What is being asked: In the records below, switch every "Describe the element" to "Identify the element" and leave the rest of the text unchanged.

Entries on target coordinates
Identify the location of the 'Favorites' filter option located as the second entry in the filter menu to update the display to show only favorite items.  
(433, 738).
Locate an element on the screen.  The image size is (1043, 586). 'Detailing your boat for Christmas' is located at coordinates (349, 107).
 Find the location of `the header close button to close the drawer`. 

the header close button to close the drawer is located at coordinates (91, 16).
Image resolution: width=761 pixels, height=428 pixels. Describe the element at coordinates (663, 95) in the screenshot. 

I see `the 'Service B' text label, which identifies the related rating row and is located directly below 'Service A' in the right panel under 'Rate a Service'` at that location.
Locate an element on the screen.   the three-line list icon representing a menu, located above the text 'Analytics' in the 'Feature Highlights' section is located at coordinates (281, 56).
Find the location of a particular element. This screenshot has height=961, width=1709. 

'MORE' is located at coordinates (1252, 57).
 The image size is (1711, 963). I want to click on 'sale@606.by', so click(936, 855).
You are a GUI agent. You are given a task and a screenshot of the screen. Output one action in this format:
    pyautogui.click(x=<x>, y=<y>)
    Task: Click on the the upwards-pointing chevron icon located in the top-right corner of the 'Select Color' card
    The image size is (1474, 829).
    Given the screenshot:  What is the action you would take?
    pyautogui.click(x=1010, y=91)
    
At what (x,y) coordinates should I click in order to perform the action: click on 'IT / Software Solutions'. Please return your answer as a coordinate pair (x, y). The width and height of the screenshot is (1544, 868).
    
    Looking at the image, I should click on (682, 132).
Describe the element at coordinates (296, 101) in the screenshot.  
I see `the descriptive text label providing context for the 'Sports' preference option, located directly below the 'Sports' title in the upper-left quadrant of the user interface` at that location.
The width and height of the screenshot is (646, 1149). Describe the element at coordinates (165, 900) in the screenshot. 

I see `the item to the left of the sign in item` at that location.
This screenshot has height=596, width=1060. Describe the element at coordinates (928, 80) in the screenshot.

Result of the exercise:
Identify the location of the 'Favorites' filter option located as the second entry in the filter menu to update the display to show only favorite items.  
(433, 738).
Locate an element on the screen.  The image size is (1043, 586). 'Detailing your boat for Christmas' is located at coordinates (349, 107).
 Find the location of `the header close button to close the drawer`. 

the header close button to close the drawer is located at coordinates (91, 16).
Image resolution: width=761 pixels, height=428 pixels. Identify the element at coordinates (663, 95) in the screenshot. 

I see `the 'Service B' text label, which identifies the related rating row and is located directly below 'Service A' in the right panel under 'Rate a Service'` at that location.
Locate an element on the screen.   the three-line list icon representing a menu, located above the text 'Analytics' in the 'Feature Highlights' section is located at coordinates (281, 56).
Find the location of a particular element. This screenshot has height=961, width=1709. 

'MORE' is located at coordinates (1252, 57).
 The image size is (1711, 963). I want to click on 'sale@606.by', so click(936, 855).
You are a GUI agent. You are given a task and a screenshot of the screen. Output one action in this format:
    pyautogui.click(x=<x>, y=<y>)
    Task: Click on the the upwards-pointing chevron icon located in the top-right corner of the 'Select Color' card
    The image size is (1474, 829).
    Given the screenshot:  What is the action you would take?
    pyautogui.click(x=1010, y=91)
    
At what (x,y) coordinates should I click in order to perform the action: click on 'IT / Software Solutions'. Please return your answer as a coordinate pair (x, y). The width and height of the screenshot is (1544, 868).
    
    Looking at the image, I should click on (682, 132).
Identify the element at coordinates (296, 101) in the screenshot.  
I see `the descriptive text label providing context for the 'Sports' preference option, located directly below the 'Sports' title in the upper-left quadrant of the user interface` at that location.
The width and height of the screenshot is (646, 1149). Identify the element at coordinates (165, 900) in the screenshot. 

I see `the item to the left of the sign in item` at that location.
This screenshot has height=596, width=1060. Identify the element at coordinates (928, 80) in the screenshot.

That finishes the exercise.